Isaac Poheim, que se había abierto paso por entre los asistentes a la fiesta llegó junto a Walter y, suavemente, le quitó el collar. Rosario, al advertirlo, se mordió el labio inferior y quedó inmóvil siguiendo ansiosamente todos los movimientos del joyero, que parecía estar disfrutando mucho, mientras acariciaba la perlas. Al fin exclamó:

—¡Es fantástico! ¡Jamás lo hubiera creído!

Rosario cerró los ojos, temiendo oí las palabras que no podían dejar de brotar de los labios del joyero; pero cuando Poheim siguió, dijo algo muy distinto de lo que Rosario esperaba.

—¡Es el mejor grupo de perlas ceilandesas que he visto en mi vida! Le felicito señor Kreider. Si alguna vez quiere vender ese collar… Bueno, ya sé que no quiere venderlo; pero es que realmente se trata de un ejemplar de museo. Lo más curioso es que, de momento, debido sin duda a la luz creí… Nunca se podrá imaginar lo que creí.

—¿Qué? —preguntó Walter.

—Pues que el collar era una vulgar imitación bastante bien lograda, pero una imitación, nada más.

—¿Por eso lo miraba tan insistentemente? —rió Walter.

—Sí, sí. Claro que yo ya me imaginaba que todo era debido a un efecto óptico, y que las perlas tenían que ser buenas.
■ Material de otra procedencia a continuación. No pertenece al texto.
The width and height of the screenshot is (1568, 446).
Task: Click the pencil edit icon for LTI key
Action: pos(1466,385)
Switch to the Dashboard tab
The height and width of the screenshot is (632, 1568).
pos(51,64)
No era lógico que usted le hubiera comprado a su esposa un collar de veinte dólares.

—¿Y ahora ya está seguro de que es legítimo? —preguntó, con voz muy débil, Rosario, dirigiéndose a Poheim.
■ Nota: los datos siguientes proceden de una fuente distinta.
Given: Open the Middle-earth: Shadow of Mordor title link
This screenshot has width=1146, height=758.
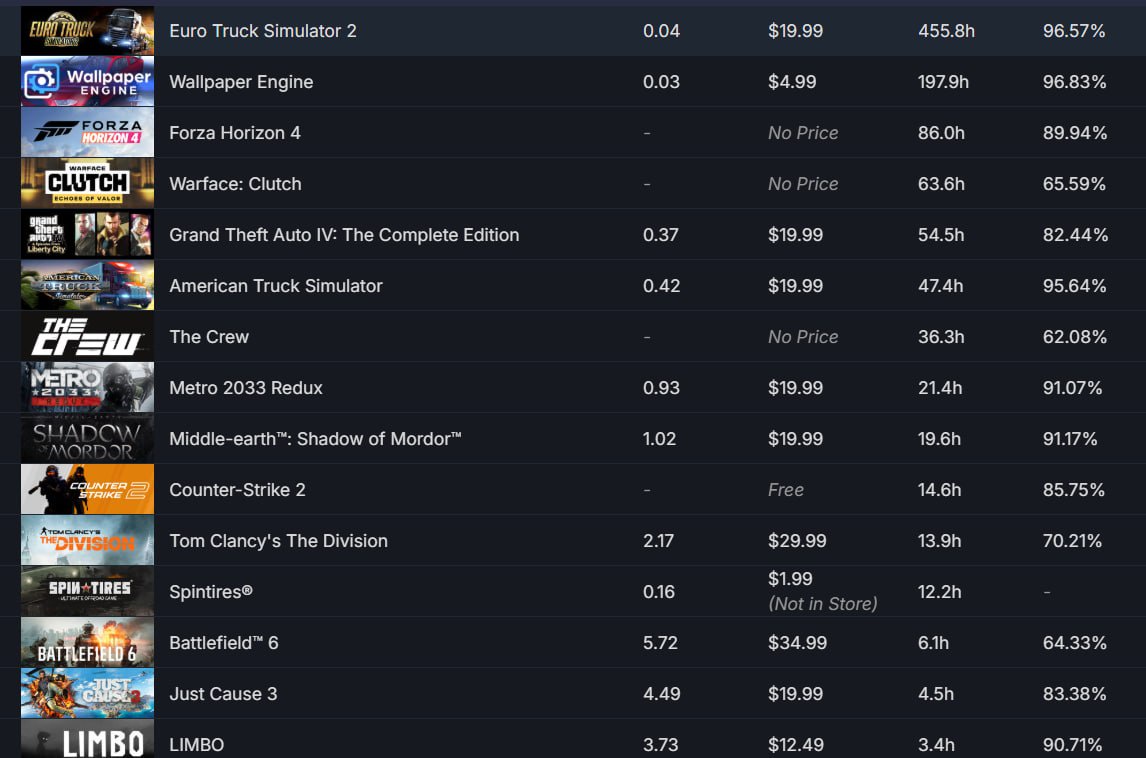Looking at the screenshot, I should (315, 439).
—Desde luego. No puedo equivocarme. Y si sospecha usted que su marido la engañó y le dio un collar de perlas de imitación en vez de uno legítimo, permítame ofrecerle cien mil dólares por esta maravilla. Haré un excelente negocio.

—Tal vez —replicó Rosario—; pero ahora, con su permiso, me retiraré. Han sido demasiadas emociones y no estoy habituada a ellas.
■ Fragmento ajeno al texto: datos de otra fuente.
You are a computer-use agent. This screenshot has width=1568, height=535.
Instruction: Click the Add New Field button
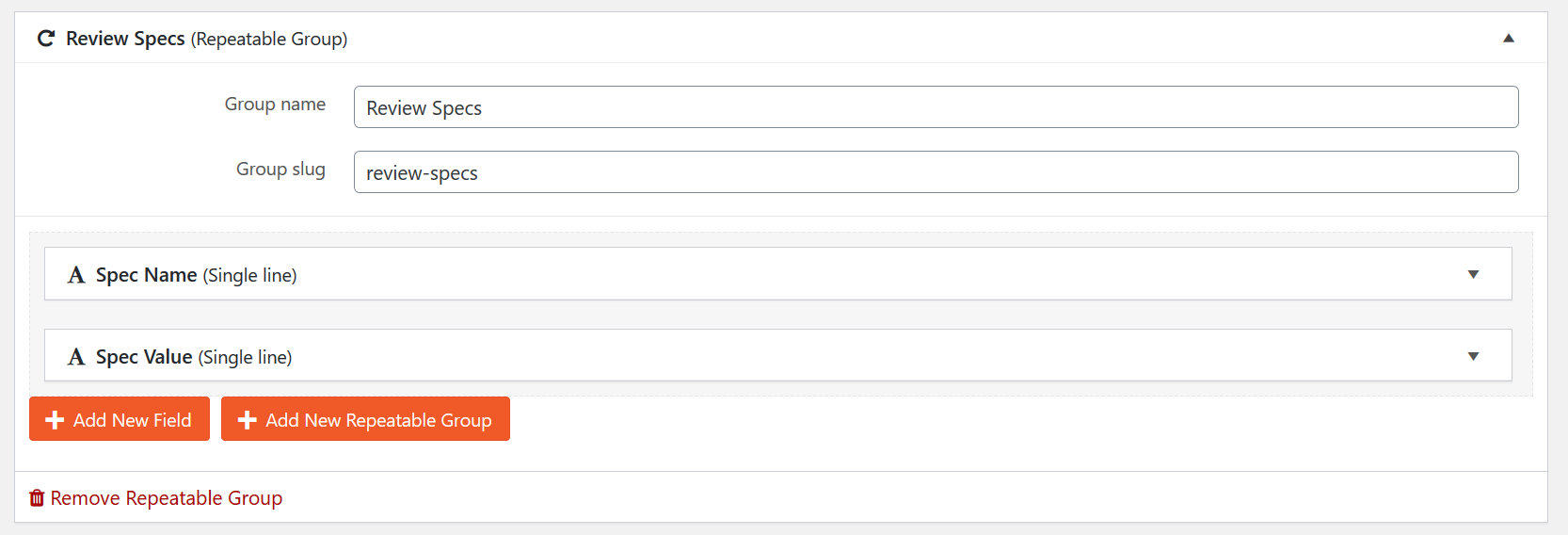(x=120, y=419)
Sumida en un mar de confusiones, Rosario abandonó la estancia y empezó a subir la escalera que conducía a las habitaciones del segundo piso.

En su cerebro se repetía continuamente la misma pregunta:

¿«Cómo un collar falso se había convertido en uno legítimo, por el que un perito de la talla de Isaac Poheim estaba dispuesto a pagar cien mil dólares»?

La respuesta la estaba aguardando en su cuarto.